# 文献节选:
重大数据分析错误使癌症微生物组研究结果无效。

Major data analysis errors invalidate cancer microbiome findings.

作者信息

Gihawi Abraham, Ge Yuchen, Lu Jennifer, Puiu Daniela, Xu Amanda, Cooper Colin S, Brewer Daniel S, Pertea Mihaela, Salzberg Steven L

机构信息

Norwich Medical School, University of East Anglia, Norwich, UK.

Center for Computational Biology, Johns Hopkins University, Baltimore, Maryland, USA.

出版信息

bioRxiv. 2023 Jul 31:2023.07.28.550993. doi: 10.1101/2023.07.28.550993.

DOI:10.1101/2023.07.28.550993

PMID:37577699

原文链接:https://pmc.ncbi.nlm.nih.gov/articles/PMC10418105/

Abstract

We re-analyzed the data from a recent large-scale study that reported strong correlations between microbial organisms and 33 different cancer types, and that created machine learning predictors with near-perfect accuracy at distinguishing among cancers. We found at least two fundamental flaws in the reported data and in the methods: (1) errors in the genome database and the associated computational methods led to millions of false positive findings of bacterial reads across all samples, largely because most of the sequences identified as bacteria were instead human; and (2) errors in transformation of the raw data created an artificial signature, even for microbes with no reads detected, tagging each tumor type with a distinct signal that the machine learning programs then used to create an apparently accurate classifier. Each of these problems invalidates the results, leading to the conclusion that the microbiome-based classifiers for identifying cancer presented in the study are entirely wrong. These flaws have subsequently affected more than a dozen additional published studies that used the same data and whose results are likely invalid as well.

# 练习题组:
1. 根据文献节选，被重新分析的那项大规模研究报告了微生物与多少种不同癌症类型之间存在强相关性？
2. 请将文献节选中从“Center for Computational”起，直到“31:2023.07.28.550993. doi: 10.1101/2023.07.28.550993.”为止（包括这部分文字）的内容一字不改地输出。
接下来的材料与文献节选各自独立，互不相关。

# 所给材料:
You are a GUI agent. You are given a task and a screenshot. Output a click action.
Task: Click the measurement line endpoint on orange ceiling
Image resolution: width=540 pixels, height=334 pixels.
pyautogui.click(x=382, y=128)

# 答案列表:
1. 33种癌症类型。

2.
Center for Computational Biology, Johns Hopkins University, Baltimore, Maryland, USA.

出版信息

bioRxiv. 2023 Jul 31:2023.07.28.550993. doi: 10.1101/2023.07.28.550993.